Canta al chiaro di luna con una voce bella come il sole Xabier Anduaga, privilegiato da una natura di lusso per cui i colleghi potrebbero fare – e farebbero bene a fare – carte false. Così arriva Lindoro dopo i recenti Don Ramiro (a Padova) e Conte d’Almaviva (a Parma), dalla scrittura assai più infame - con si bemolle e do piazzati in anfratti spigolosi della tessitura tali da esigere controllo assoluto e sfacciata baldanza virtuosistica – in cui disimpegnare uno strumento della portata pressoché torrenziale. Quando la voce si apre nella corretta posizione, senza forzare, non ce n’è per molti (se non per nessuno!): è sublime la frase del terzetto «in Italia vien concesso», possente e luminosa nell’involo all’acuto, facilissimo, che riempie di armonici la sala del Regio. L’inclinazione al lirismo è evidente dalla sortita dove Anduaga, forte dei centri statuari, declina il cantabile di ingresso con pronunciata varietà dinamica, soprattutto nella ripresa, tutta a mezza voce. Allorquando la buca concede tregua, poi, il canto di coloratura trova la sua accattivante espressione. In virtù di tutto ciò è allora sonora la tirata d’orecchie per quella pronuncia incolta, viepiù se l’impegno scenico si è fatto ora più attento al gioco della commedia.  

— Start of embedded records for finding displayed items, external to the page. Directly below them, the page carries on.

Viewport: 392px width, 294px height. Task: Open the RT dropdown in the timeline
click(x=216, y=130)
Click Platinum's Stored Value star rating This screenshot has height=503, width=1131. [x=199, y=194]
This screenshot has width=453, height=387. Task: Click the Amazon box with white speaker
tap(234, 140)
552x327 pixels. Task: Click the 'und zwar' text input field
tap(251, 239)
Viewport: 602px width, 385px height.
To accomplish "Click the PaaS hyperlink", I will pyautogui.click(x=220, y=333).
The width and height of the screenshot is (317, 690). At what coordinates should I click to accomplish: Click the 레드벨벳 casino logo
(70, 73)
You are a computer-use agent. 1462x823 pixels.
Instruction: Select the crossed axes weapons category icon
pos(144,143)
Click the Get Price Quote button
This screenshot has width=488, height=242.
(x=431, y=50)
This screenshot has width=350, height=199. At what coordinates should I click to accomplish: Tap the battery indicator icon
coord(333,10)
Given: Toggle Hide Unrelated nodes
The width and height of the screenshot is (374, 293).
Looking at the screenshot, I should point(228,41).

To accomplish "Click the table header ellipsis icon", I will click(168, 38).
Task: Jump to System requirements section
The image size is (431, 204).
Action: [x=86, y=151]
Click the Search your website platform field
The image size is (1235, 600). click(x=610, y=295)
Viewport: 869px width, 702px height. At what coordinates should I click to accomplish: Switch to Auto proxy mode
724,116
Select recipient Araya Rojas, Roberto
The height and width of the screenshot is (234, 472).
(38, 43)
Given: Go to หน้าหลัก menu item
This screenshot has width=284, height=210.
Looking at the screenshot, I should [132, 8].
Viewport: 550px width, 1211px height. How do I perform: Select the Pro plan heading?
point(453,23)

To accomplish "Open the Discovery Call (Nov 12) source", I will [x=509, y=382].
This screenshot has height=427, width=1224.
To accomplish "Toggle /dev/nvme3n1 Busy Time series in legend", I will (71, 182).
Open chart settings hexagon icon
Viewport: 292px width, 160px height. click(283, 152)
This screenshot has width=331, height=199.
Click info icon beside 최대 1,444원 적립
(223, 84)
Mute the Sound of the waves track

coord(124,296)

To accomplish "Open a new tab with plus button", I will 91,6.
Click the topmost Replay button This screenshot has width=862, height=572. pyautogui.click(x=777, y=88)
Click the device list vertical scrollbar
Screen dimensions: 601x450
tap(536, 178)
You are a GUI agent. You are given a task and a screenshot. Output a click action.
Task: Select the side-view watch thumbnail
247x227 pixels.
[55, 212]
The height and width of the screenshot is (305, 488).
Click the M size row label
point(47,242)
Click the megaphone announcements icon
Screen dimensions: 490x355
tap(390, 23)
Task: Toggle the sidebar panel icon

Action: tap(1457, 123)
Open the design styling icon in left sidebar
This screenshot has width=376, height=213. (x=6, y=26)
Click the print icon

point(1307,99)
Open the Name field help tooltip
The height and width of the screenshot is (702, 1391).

Dunque arrivano Carlo Lepore, Mustafà, e Paolo Bordogna, Taddeo, inossidabili animali da palcoscenico senza i quali lo spettacolo avrebbe avuto molto meno da raccontare. Sottile il primo, più plateale il secondo, i due buffi ribadiscono come la comicità sia una questione di ritmo, mimica facciale, prontezza, equilibrio, e nel meccanismo della commedia all’italiana si bilanciano alla perfezione. Lepore ha poi il pregio di rendere l’incontenibile carica istrionica secondo il modus operandi dell’esperto belcantista, all’insegna cioè della spigolatura vocale, del fraseggio cristallino, della dizione precisa, della sfumatura. Discorso simile per Bordogna, penalizzato tuttavia nelle stoccate della sua aria con coro da un vibrato stretto poco gratificante.  

Benjamin Cho, già lodato Germont nella Traviata che quest’anno ha inaugurato la stagione del Municipale di Piacenza, conferma la buona qualità della voce nonostante nell’unica aria, «Le femmine d’Italia», chiusa nella seconda recita con una puntatura – abbastanza inutile – sul sol, riveli un certo affanno nel canto di agilità. Fresca e sonora l’Elvira di Sara Blanch, corretta Rosa Bove nei panni di Zulma, pregevole la prova del Coro del Teatro Regio di Torino istruito da Andrea Secchi. 

Il successone della serata esplode con vibrante entusiasmo da una platea gremita fino all’orlo. Del resto le Italiane «nate son per farsi amar».